FEBRUARY 23, 1951
WASHINGTON, Thursday—I went up to Hyde Park Tuesday afternoon and though there are still places in the woods where the snow is deep, for the most part it has been washed away by the rain. The roads are muddy except for the big thoroughfares.
In the evening I was the speaker at the meeting of the Dutchess County Council of Churches held in the First Baptist Church in Poughkeepsie.
This is Brotherhood Week, so it was a fitting time for me to talk about the work of the Human Rights Commission. After a brief service the choir of the AME Zion Church of Poughkeepsie sang two beautiful spirituals, "When the Stars Begin to Fall" and "Lord, I Want to Be a Christian."

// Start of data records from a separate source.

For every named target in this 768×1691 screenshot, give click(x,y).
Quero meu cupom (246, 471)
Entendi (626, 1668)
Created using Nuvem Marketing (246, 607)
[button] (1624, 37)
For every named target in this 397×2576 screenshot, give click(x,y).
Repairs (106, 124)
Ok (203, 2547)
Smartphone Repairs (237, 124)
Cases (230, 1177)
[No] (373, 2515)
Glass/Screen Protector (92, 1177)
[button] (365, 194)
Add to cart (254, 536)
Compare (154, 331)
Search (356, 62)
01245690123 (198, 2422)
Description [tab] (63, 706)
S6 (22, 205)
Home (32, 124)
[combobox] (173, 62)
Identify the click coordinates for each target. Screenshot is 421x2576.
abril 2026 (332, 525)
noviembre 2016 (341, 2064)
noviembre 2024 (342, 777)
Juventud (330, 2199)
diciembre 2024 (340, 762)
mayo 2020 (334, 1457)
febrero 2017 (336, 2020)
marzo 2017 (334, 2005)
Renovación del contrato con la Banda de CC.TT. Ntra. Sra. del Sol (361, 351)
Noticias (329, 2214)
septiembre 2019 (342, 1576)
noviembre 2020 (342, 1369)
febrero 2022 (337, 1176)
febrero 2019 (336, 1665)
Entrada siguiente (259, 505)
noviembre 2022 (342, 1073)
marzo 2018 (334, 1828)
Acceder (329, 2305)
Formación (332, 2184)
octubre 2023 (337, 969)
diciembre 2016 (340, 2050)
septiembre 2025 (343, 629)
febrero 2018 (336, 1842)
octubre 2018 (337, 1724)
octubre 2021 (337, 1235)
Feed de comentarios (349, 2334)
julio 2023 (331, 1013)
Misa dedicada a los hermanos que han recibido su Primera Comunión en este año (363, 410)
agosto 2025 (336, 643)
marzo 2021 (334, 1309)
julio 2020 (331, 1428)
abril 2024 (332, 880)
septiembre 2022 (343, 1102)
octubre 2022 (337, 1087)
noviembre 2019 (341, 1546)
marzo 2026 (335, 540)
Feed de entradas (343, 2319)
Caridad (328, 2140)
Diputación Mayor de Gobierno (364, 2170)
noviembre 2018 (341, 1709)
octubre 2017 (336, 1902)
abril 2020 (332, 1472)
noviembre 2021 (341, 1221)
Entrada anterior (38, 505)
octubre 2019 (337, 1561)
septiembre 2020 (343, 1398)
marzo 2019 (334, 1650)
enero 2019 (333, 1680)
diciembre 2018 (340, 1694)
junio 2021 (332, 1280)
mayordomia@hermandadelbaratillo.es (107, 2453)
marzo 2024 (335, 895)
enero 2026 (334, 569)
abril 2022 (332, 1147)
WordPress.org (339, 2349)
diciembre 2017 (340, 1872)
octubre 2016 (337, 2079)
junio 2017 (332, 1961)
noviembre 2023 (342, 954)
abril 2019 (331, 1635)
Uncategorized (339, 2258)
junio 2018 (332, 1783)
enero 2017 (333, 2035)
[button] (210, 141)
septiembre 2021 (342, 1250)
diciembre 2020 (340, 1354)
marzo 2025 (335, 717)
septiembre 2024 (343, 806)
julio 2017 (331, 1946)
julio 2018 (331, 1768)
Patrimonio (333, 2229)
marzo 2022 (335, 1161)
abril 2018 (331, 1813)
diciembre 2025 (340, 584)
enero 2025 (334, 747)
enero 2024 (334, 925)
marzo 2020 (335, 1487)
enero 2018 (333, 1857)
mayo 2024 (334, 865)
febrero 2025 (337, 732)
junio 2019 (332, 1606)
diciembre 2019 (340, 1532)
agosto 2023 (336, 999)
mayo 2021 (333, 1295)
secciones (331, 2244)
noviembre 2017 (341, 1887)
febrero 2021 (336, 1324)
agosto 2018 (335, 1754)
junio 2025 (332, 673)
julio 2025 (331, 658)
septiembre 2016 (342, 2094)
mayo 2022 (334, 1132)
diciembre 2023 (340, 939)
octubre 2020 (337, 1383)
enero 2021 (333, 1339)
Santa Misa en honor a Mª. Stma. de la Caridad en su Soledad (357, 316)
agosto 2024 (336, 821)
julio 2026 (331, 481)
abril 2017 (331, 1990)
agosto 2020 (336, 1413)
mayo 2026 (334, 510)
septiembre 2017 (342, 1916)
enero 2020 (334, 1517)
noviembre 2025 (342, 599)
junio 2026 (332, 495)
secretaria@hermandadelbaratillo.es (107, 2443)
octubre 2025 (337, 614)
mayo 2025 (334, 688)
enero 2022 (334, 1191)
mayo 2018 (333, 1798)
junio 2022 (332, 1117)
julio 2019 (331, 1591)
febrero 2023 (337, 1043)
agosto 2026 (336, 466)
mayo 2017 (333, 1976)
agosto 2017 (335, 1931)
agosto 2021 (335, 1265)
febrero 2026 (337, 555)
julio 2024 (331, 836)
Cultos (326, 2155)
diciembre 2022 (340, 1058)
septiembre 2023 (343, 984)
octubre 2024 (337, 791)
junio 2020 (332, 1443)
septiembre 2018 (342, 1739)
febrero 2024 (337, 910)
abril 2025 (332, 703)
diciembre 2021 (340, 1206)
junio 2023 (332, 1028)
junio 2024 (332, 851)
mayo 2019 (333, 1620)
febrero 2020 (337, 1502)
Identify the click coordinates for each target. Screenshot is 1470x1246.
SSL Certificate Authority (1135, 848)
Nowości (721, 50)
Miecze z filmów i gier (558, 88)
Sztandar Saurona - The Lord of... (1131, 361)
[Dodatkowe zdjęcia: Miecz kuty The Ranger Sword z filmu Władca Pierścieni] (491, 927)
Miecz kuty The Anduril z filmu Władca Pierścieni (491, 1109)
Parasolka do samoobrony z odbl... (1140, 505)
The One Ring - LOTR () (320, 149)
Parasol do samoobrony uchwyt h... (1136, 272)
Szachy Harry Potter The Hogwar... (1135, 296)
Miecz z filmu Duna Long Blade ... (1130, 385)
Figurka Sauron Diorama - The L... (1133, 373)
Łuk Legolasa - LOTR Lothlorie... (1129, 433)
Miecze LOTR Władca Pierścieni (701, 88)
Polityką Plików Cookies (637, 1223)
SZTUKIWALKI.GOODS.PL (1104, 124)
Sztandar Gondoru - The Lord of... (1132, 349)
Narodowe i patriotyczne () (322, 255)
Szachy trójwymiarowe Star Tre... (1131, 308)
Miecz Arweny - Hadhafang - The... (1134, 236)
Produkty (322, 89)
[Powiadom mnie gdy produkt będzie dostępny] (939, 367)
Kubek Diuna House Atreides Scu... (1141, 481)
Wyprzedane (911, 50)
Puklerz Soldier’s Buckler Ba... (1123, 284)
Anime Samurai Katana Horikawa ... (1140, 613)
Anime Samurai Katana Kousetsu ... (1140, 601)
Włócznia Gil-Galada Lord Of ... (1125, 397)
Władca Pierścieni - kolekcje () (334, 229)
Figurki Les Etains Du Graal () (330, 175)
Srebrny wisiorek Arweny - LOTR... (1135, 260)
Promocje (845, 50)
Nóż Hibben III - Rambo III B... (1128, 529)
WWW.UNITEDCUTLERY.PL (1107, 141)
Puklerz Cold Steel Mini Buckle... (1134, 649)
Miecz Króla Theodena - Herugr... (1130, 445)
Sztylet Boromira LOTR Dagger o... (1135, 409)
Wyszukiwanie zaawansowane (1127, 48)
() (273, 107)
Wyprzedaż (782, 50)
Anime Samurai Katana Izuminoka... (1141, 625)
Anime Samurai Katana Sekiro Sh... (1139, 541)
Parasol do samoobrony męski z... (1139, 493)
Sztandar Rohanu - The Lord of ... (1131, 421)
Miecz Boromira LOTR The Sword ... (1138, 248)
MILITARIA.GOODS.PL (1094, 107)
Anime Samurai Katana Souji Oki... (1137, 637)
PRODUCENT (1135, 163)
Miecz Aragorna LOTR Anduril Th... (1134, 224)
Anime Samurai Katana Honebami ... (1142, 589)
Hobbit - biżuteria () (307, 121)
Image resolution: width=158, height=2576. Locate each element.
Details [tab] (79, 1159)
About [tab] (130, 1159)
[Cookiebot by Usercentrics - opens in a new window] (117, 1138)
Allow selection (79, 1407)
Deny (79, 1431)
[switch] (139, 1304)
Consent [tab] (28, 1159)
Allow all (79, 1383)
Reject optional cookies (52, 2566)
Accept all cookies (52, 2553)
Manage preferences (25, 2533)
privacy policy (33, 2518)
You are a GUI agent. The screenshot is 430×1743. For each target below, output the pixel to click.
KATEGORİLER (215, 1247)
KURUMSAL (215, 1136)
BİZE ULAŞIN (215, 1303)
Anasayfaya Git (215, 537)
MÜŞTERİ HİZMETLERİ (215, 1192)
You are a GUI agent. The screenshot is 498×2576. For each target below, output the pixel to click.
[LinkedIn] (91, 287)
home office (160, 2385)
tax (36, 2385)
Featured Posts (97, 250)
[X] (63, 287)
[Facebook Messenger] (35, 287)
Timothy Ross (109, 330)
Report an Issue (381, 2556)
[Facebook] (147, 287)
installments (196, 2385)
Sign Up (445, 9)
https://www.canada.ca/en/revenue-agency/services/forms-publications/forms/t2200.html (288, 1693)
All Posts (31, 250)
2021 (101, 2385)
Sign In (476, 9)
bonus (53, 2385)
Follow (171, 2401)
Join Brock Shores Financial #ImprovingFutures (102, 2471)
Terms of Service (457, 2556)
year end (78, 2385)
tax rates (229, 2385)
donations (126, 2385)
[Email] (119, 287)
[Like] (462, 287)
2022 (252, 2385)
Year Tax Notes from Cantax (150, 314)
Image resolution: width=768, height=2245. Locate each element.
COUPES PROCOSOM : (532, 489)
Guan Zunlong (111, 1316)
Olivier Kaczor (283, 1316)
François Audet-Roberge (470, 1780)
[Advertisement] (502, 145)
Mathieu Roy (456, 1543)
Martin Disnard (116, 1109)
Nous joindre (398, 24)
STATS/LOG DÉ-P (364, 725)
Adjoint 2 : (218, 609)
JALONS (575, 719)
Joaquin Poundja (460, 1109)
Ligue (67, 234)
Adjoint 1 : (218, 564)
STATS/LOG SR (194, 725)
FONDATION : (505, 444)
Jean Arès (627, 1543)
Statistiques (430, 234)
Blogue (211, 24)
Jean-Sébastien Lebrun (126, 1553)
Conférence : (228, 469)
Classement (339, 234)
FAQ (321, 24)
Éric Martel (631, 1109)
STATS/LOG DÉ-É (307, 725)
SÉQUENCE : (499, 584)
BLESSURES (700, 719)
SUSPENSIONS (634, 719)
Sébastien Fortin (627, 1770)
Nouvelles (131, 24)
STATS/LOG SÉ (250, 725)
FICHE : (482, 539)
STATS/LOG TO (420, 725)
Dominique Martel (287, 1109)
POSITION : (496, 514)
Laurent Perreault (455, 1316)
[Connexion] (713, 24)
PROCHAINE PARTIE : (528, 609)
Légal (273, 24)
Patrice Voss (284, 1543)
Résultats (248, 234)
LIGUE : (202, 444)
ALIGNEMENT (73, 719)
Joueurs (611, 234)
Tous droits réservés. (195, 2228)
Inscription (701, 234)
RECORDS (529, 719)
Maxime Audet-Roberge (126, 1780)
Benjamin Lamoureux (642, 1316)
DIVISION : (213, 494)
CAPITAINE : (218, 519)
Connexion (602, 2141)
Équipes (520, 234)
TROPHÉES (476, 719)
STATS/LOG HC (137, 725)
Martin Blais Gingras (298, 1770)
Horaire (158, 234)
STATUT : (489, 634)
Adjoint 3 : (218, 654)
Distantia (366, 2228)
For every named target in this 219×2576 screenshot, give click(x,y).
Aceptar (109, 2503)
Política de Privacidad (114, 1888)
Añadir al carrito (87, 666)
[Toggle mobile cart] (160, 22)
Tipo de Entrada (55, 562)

There were a few questions at the end of my talk and many people told me that they now understood the work of the United Nations better. My nicest compliment came as I drove home with two men from my own place who had gone with me. They both remarked that the whole question was much clearer to them, too. For the first time the work of the United Nations seemed something they could be really concerned about as individuals. If only everyone could feel that way I think all of our work would get on better and be easier to explain to everyone.
On Wednesday morning I had a good long walk in the woods before breakfast with Fala and Tamas. They always seem so glad when I come home. Damage from winter storms is still very evident and I wondered if the many fallen trees could be cleared away before the spring work had to begin. The rain began before we got in for breakfast, but it was a gentle rain and not too cold.
Washington's Birthday turned out to be extremely pleasant following Wednesday's rain. But most of us in the country have learned that the weather at this time of year can be very deceptive. We won't be surprised if it turns cold again after this brief whiff of spring!
I had to leave Hyde Park right after lunch on Wednesday and in the evening I went to Washington. This morning I recorded a number of interviews but the real reason I am here is to attend a meeting at which the Chi Omega Achievement Award for 1950 will be given to Miss Edith Hamilton in the field of literature. Also, the award for 1951 will be presented to Mrs. Anna Rosenberg for her outstanding work in the field of public service.
I am particularly happy that this award, which is given by women to focus the attention of college students on the achievements of women in various fields, should go this year to my friend, Anna Rosenberg. It is a recognition that women not only admire achievement but dislike certain methods that may be used to try to discredit a patriotic and able public servant.